En 2008, dans l'un de nos reportages, René Bourlet, l'un des 5 gendarmes présents au moment de cette évasion spectaculaire, racontait comment les choses s'étaient déroulées : "On aurait dit une bête qui voulait s'échapper. Il est sorti dans la cour du tribunal avec le président. Il s'est dirigé vers la sortie, il a regardé à droite et à gauche. Il a repoussé le président et il s'est sauvé en courant du côté du château. Moi, j'ai couru derrière et j'ai tiré. Je l'ai blessé au bras gauche"

Une course-poursuite s'engage alors dans Compiègne "mais il finit par disparaître dans la ville qu’il connaît bien parce que ce n’est pas loin de Vieux-Moulin où il avait exercé ses talents de restaurateurs", ironise Michel Leantz. "Il a bien monté son coup. La preuve, c’est qu’il a réussi. Même si c’était acrobatique."

L'affaire Jacques Tillier

L'itinéraire de Mesrine dans l'Oise connaît un ultime rebondissement en septembre 1979 et l'affaire Jacques Tillier, journaliste à Minute, un journal d'extrême droite. "Tillier et moi, on était tous les deux sur le même bateau des faits divers, lui, côté droit, moi, côté gauche ! Mais on fonctionnait ensemble, on se filait des tuyaux", dévoile Michel Leantz. Jacques Tillier, ce n’était pas n’importe qui : c’était un ancien contractuel de la Direction de la surveillance du territoire. C’est cette formation qui l’a amené à traiter les faits divers dans la presse : il avait un réseau et un carnet d’adresse.

Tillier avait écrit un article redoutable sur Mesrine sans le rencontrer. Un article incendiaire. Il avait une plume trempée dans le vitriol.

Michel Leantz, auteur de "Jacky Mesrine, jeunesse d'un voyou"
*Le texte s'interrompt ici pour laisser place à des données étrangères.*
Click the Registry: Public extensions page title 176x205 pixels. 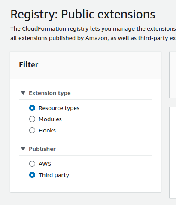coord(83,15)
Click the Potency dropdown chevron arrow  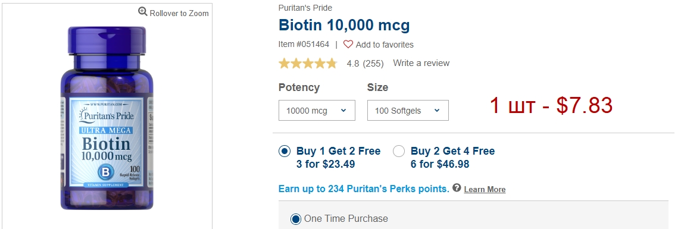pyautogui.click(x=343, y=111)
"Comme Mesrine, il cherchait à obtenir une reconnaissance. Pour cela, il lui fallait le scoop, l’affaire du siècle. Donc Mesrine et ses frasques étaient du pain béni pour Tillier", selon Michel Leantz. "Il avait écrit un article redoutable sur Mesrine sans le rencontrer. Un article incendiaire. Tillier avait une plume trempée dans le vitriol. Et ça n’a pas plu à Mesrine. Il m'avait dit qu'il avait décroché une interview de Mesrine. Il m'avait demandé de le couvrir, mais je n'ai pas eu de ses nouvelles après ça." Et pour cause : Mesrine veut donner une leçon à Jacques Tillier et se venger de cet article acerbe un an plus tôt.
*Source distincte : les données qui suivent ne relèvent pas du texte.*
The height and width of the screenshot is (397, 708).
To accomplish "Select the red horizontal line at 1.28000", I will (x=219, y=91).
Un article dont Mesrine se plaindra par courrier auprès du rédacteur en chef de Minute en novembre 1978 après sa parution : 

Une balle dans la joue, une dans le bras et une dans la jambe

Le 10 septembre 1979, il donne rendez-vous au journaliste. Un complice de Mesrine, Karbo dit Nounours, récupère Tillier au Chat noir rue chaussures à Paris. Ils se rendent place Champerret où un autre complice de Mesrine, Kiki, prend le relais et emmène Tillier à l’église St Vincent de Paul à Clichy. C’est le quartier où Mesrine a passé sa jeunesse donc il le connaît bien. Tillier est pris en charge par un autre complice, Charlie Bauer. Ils partent en Renault 14 verte avec Mesrine au volant. Direction l’autoroute du nord et la forêt d’Halatte dans l’Oise.

Mesrine a été quelques fois très sadique et il préférait le voir souffrir 

Michel Leantz, auteur de "Jacky Mesrine, jeunesse d'un voyou"

Tillier sent que ça ne va pas bien se passer. Dans la voiture, pendant le trajet, il est très nerveux. Arrivés dans la forêt d’Halatte, l'équipée prend "un chemin pas plus large que la voiture, ils font 150 mètres en voiture, puis une vingtaine de mètres à pied jusqu’à une caverne où ils s’engouffrent. Mesrine sort des bougies et les pose sur une table de fortune, il demande à Tillier de se déshabiller complètement et de se coucher à terre", rapporte Michel Leantz. "Evidemment, avant, Mesrine lui avait mis quelques baffes, histoire d’animer la séance".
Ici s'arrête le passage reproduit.